A guerra de Bolsonaro

É impressionante o empenho do capitão-presidente, Jair Bolsonaro, em exibir seu despreparo e seu autoritarismo funcional, de adotar a improvisação como método e de expor sua gana de intervir na harmonia entre os entes federados. Sua guerra na Presidência começou atacando a cultura, a educação, o meio ambiente, as etnias, os direitos individuais e a diversidade de gênero. Na crise da covid-19, ampliou a batalha tentando legislar sobre as alçadas estaduais e municipais, intenção somente encerrada com a interferência judicial.
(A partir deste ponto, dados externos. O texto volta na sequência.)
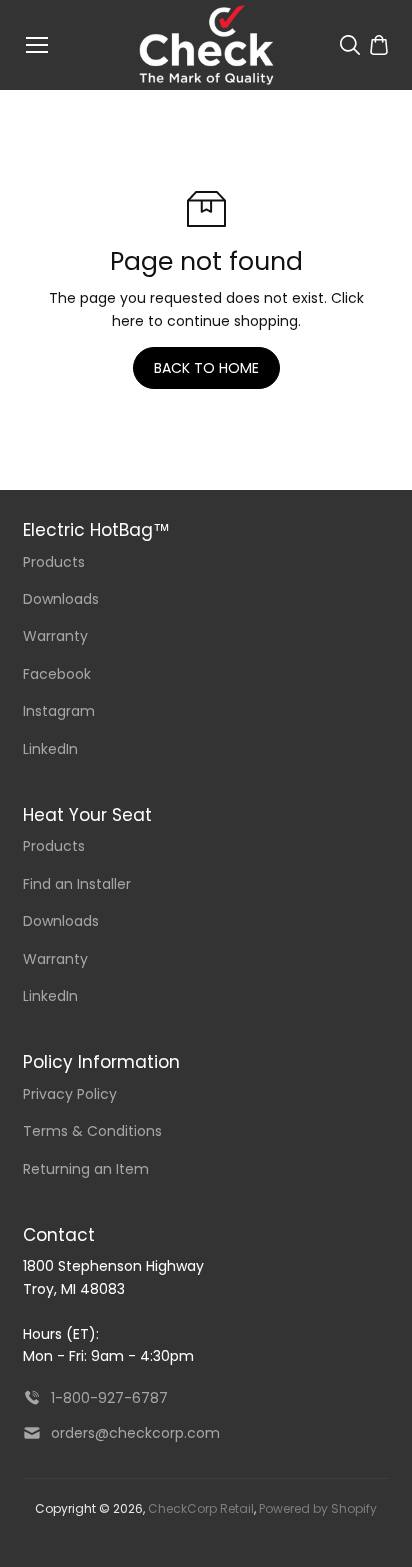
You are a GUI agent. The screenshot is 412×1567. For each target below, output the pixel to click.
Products (54, 562)
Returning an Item (86, 1169)
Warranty (55, 636)
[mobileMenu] (37, 45)
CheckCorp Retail (201, 1508)
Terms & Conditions (92, 1131)
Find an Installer (77, 884)
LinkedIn (50, 749)
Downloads (61, 599)
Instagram (59, 711)
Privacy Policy (70, 1094)
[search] (350, 45)
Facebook (57, 674)
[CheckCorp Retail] (206, 45)
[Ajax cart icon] (379, 45)
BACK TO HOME (206, 368)
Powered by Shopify (318, 1508)
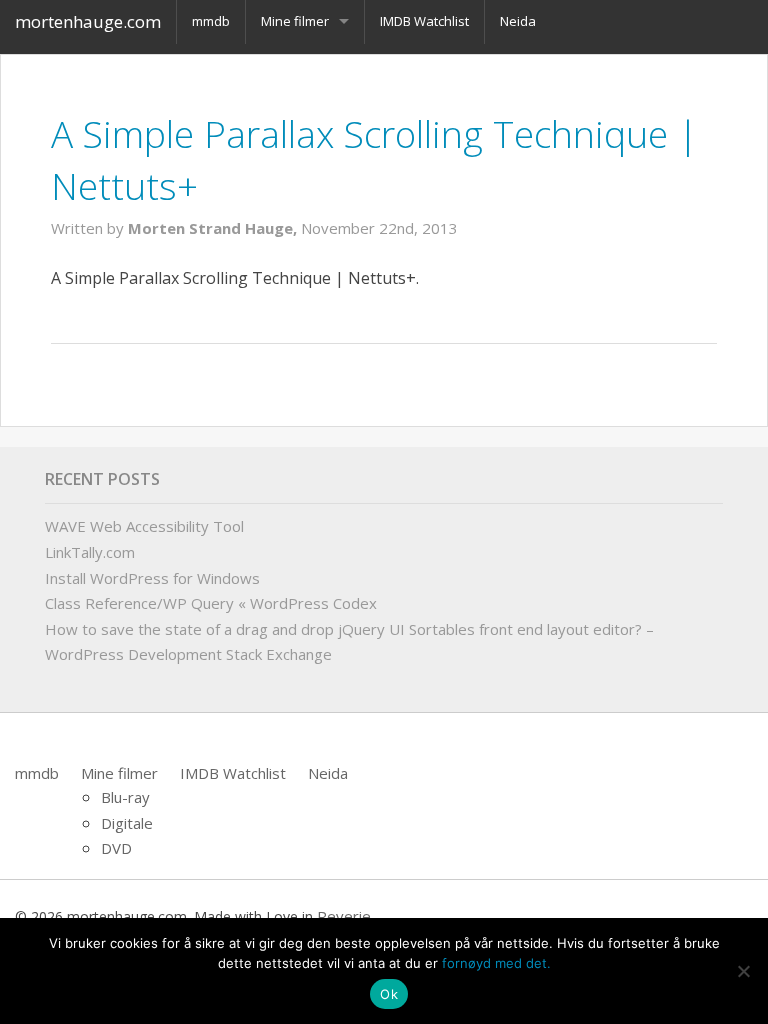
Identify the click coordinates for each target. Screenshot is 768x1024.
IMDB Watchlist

Agora, retorna para outra invasão nacional, forçando a uniformização do Imposto sobre Circulação de Mercadorias e Serviços (ICMS). E tudo com o aval de um Congresso de maioria amorfa, alimentada por emendas secretas e financiamento eleitoral escandalosamente usurpados do Orçamento público. Por causa desta desarmoniosa intervenção, nós, paulistas, sofreremos um aumento de R$ 0,06 no preço do diesel. É com este movimento populista, eleitoreiro, belicoso e de viés oligarca que se revela a guerra de Bolsonaro.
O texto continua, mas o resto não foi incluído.